Collected data
━━━━━━━━━━

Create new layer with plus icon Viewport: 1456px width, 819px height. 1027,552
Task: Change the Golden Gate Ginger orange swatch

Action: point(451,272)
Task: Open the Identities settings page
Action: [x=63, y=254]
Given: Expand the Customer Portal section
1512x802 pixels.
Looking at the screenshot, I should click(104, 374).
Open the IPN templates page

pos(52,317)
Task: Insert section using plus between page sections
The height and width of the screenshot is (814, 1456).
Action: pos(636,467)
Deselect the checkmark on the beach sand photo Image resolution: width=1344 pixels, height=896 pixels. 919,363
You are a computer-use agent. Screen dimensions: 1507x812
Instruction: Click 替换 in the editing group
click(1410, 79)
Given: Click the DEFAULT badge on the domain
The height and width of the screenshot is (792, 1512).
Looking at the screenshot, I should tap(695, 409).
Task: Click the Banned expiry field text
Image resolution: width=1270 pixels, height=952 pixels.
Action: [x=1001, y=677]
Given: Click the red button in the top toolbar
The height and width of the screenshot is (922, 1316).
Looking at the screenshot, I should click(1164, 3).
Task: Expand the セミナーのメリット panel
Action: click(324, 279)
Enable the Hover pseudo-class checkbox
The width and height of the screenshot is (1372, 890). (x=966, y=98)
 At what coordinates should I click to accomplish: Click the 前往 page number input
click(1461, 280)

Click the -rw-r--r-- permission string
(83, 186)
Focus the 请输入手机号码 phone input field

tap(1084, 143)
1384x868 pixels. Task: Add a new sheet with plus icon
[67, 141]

━━━━━━━━━━

Activity
In the data above, retype exactly and only the lines between the one holding "Given: Click the DEFAULT badge on the domain" and the one holding "Given: Click the red", inclusive.

Output for this task
Given: Click the DEFAULT badge on the domain
The height and width of the screenshot is (792, 1512).
Looking at the screenshot, I should tap(695, 409).
Task: Click the Banned expiry field text
Image resolution: width=1270 pixels, height=952 pixels.
Action: [x=1001, y=677]
Given: Click the red button in the top toolbar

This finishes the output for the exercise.